Two Years Later, Former Soldier "Vindicated" By PTSD Diagnosis
Washington Sen. Patty Murray has introduced legislation to overhaul the mental health system for war veterans. The move comes in the wake of a scandal at Washington’s Madigan Army Hospital. Doctors there incorrectly told dozens of soldiers they didn’t suffer from PTSD. One of those soldiers was Richard Kellar.
Richard Kellar has entered year six of his fight to regain his life after getting blown up in Iraq. Doctors had to reattach his nose. He has a traumatic brain injury. And then there are the emotional wounds of war. Flashbacks, nightmares, insomnia.
Richard Kellar: “Sometimes I’ll wake up screaming battle orders.”
These are classic signs of PTSD. And that was Kellar’s diagnosis. That is until two years ago when he went to the Forensic Psychiatry Clinic at Madigan Army Hospital to see whether he qualified for permanent medical retirement. The answer was “yes,” but the results were not what Kellar expected. He reads from the report.
Kellar: “The psychological test findings were not consistent with the diagnosis of a major mental disorder such as PTSD.”

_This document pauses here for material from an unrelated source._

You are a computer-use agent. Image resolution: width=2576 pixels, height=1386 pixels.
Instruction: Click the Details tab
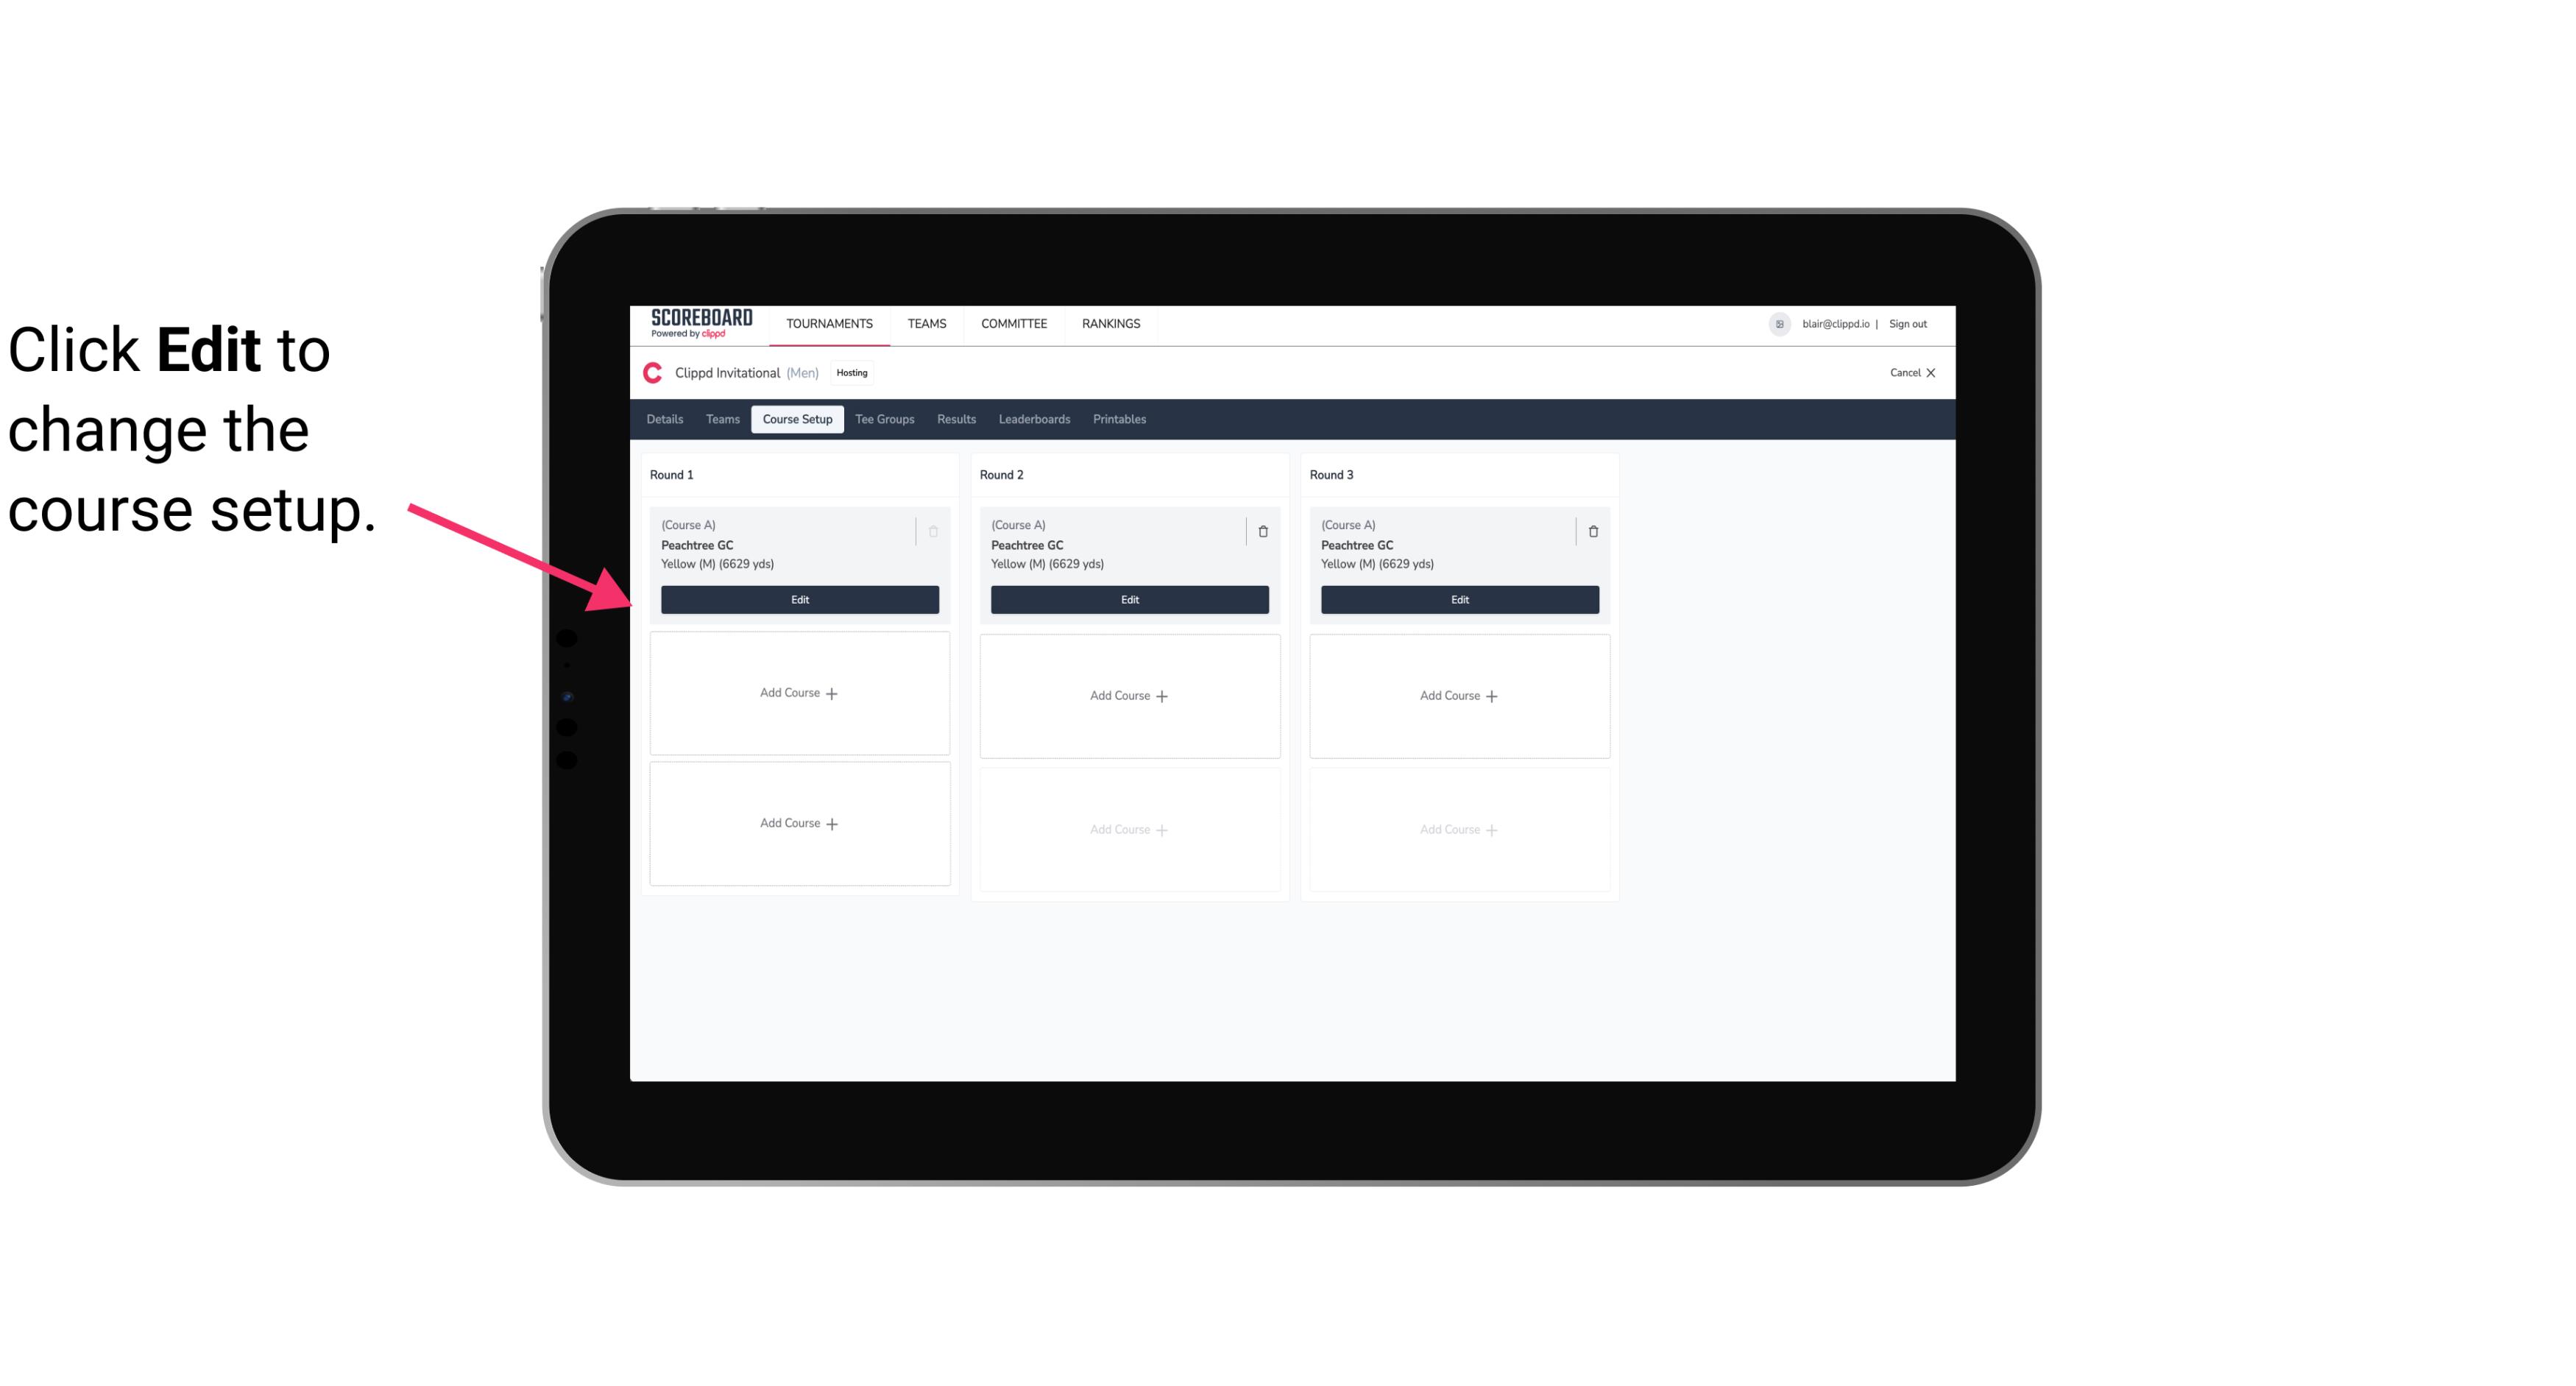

Kellar: “To get wounded and then be called a liar, I was angry. For the first time I was really angry at the Army because I felt like I was being thrown away.”
Then, earlier this year, Kellar was invited to get re-assessed for PTSD. There were widespread allegations the Forensic Psychiatry Unit at Madigan was routinely denying troubled soldiers a PTSD diagnosis. Sen. Murray led the effort to give soldiers a second look.
Murray: “My concern is that every single soldier who has a mental health disability – PTSD – gets the support that they need and they’re adequately cared for.”
Murray’s office says so far more than 100 soldiers have had their PTSD diagnosis restored. Former Staff Sgt. Kellar just received his results. He reads from the new report.
Kellar: “It appears that the Staff Sgt. has constantly been experiencing symptoms of PTSD since returning from his deployment and that his PTSD symptoms do not appear to have gone into remission.”
Kellar says the new diagnosis may or may not affect his disability rating and pay. But he says that’s not the point. Most important to him: he feels vindicated.